▸ **TASK OBJECTIVE**:
Rewrite every line of the records below as a numbered list, and omit any blank lines.

▸ **RECORDS FOR THIS EXERCISE**:
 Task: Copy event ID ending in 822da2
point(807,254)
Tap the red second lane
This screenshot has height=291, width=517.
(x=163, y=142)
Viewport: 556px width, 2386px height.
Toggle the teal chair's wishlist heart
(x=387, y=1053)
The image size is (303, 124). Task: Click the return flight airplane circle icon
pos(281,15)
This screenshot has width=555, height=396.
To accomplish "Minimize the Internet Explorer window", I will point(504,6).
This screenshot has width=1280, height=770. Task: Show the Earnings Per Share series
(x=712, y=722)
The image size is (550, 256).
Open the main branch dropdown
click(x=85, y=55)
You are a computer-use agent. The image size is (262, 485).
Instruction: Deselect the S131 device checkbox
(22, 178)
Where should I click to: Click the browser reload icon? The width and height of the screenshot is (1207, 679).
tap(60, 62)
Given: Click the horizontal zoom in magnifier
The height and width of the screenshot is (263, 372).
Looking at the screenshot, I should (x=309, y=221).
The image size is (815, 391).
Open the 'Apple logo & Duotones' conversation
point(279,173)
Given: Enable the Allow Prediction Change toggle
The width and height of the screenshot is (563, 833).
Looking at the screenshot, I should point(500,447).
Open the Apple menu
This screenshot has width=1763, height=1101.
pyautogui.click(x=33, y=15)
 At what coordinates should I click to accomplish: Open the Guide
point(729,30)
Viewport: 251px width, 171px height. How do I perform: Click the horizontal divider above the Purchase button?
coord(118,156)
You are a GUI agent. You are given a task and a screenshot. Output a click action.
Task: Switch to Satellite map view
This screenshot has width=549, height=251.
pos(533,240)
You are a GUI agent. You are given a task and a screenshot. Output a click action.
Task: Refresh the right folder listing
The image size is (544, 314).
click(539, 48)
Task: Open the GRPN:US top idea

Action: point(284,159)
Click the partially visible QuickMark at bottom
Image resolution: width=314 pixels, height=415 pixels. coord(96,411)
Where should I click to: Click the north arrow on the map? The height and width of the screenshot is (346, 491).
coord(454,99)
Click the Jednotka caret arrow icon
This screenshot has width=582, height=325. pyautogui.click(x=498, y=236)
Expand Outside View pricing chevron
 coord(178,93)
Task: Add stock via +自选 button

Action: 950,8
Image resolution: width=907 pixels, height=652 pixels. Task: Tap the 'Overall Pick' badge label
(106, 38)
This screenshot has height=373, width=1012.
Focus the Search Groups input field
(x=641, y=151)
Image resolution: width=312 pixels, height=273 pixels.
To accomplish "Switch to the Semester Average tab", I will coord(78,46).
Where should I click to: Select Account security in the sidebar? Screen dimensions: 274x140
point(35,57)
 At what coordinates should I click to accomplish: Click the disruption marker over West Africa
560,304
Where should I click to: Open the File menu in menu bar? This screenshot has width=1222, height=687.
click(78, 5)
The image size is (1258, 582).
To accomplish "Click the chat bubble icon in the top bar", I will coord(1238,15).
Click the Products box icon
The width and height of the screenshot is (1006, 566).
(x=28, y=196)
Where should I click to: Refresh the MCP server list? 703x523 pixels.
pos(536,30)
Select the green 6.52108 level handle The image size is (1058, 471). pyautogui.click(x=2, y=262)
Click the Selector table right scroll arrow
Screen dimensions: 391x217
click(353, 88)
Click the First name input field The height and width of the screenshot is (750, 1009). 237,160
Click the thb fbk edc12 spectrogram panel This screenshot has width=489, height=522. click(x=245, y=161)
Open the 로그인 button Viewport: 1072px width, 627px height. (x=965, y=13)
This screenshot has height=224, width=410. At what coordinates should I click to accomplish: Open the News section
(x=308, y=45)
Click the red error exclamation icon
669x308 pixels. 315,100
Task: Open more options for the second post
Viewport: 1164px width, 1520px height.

▸ **PROBLEM SOLUTION**:
1.  Task: Copy event ID ending in 822da2
2. point(807,254)
3. Tap the red second lane
4. This screenshot has height=291, width=517.
5. (x=163, y=142)
6. Viewport: 556px width, 2386px height.
7. Toggle the teal chair's wishlist heart
8. (x=387, y=1053)
9. The image size is (303, 124). Task: Click the return flight airplane circle icon
10. pos(281,15)
11. This screenshot has width=555, height=396.
12. To accomplish "Minimize the Internet Explorer window", I will point(504,6).
13. This screenshot has width=1280, height=770. Task: Show the Earnings Per Share series
14. (x=712, y=722)
15. The image size is (550, 256).
16. Open the main branch dropdown
17. click(x=85, y=55)
18. You are a computer-use agent. The image size is (262, 485).
19. Instruction: Deselect the S131 device checkbox
20. (22, 178)
21. Where should I click to: Click the browser reload icon? The width and height of the screenshot is (1207, 679).
22. tap(60, 62)
23. Given: Click the horizontal zoom in magnifier
24. The height and width of the screenshot is (263, 372).
25. Looking at the screenshot, I should (x=309, y=221).
26. The image size is (815, 391).
27. Open the 'Apple logo & Duotones' conversation
28. point(279,173)
29. Given: Enable the Allow Prediction Change toggle
30. The width and height of the screenshot is (563, 833).
31. Looking at the screenshot, I should point(500,447).
32. Open the Apple menu
33. This screenshot has width=1763, height=1101.
34. pyautogui.click(x=33, y=15)
35.  At what coordinates should I click to accomplish: Open the Guide
36. point(729,30)
37. Viewport: 251px width, 171px height. How do I perform: Click the horizontal divider above the Purchase button?
38. coord(118,156)
39. You are a GUI agent. You are given a task and a screenshot. Output a click action.
40. Task: Switch to Satellite map view
41. This screenshot has width=549, height=251.
42. pos(533,240)
43. You are a GUI agent. You are given a task and a screenshot. Output a click action.
44. Task: Refresh the right folder listing
45. The image size is (544, 314).
46. click(539, 48)
47. Task: Open the GRPN:US top idea
48. Action: point(284,159)
49. Click the partially visible QuickMark at bottom
50. Image resolution: width=314 pixels, height=415 pixels. coord(96,411)
51. Where should I click to: Click the north arrow on the map? The height and width of the screenshot is (346, 491).
52. coord(454,99)
53. Click the Jednotka caret arrow icon
54. This screenshot has width=582, height=325. pyautogui.click(x=498, y=236)
55. Expand Outside View pricing chevron
56.  coord(178,93)
57. Task: Add stock via +自选 button
58. Action: 950,8
59. Image resolution: width=907 pixels, height=652 pixels. Task: Tap the 'Overall Pick' badge label
60. (106, 38)
61. This screenshot has height=373, width=1012.
62. Focus the Search Groups input field
63. (x=641, y=151)
64. Image resolution: width=312 pixels, height=273 pixels.
65. To accomplish "Switch to the Semester Average tab", I will coord(78,46).
66. Where should I click to: Select Account security in the sidebar? Screen dimensions: 274x140
67. point(35,57)
68.  At what coordinates should I click to accomplish: Click the disruption marker over West Africa
69. 560,304
70. Where should I click to: Open the File menu in menu bar? This screenshot has width=1222, height=687.
71. click(78, 5)
72. The image size is (1258, 582).
73. To accomplish "Click the chat bubble icon in the top bar", I will coord(1238,15).
74. Click the Products box icon
75. The width and height of the screenshot is (1006, 566).
76. (x=28, y=196)
77. Where should I click to: Refresh the MCP server list? 703x523 pixels.
78. pos(536,30)
79. Select the green 6.52108 level handle The image size is (1058, 471). pyautogui.click(x=2, y=262)
80. Click the Selector table right scroll arrow
81. Screen dimensions: 391x217
82. click(353, 88)
83. Click the First name input field The height and width of the screenshot is (750, 1009). 237,160
84. Click the thb fbk edc12 spectrogram panel This screenshot has width=489, height=522. click(x=245, y=161)
85. Open the 로그인 button Viewport: 1072px width, 627px height. (x=965, y=13)
86. This screenshot has height=224, width=410. At what coordinates should I click to accomplish: Open the News section
87. (x=308, y=45)
88. Click the red error exclamation icon
89. 669x308 pixels. 315,100
90. Task: Open more options for the second post
91. Viewport: 1164px width, 1520px height.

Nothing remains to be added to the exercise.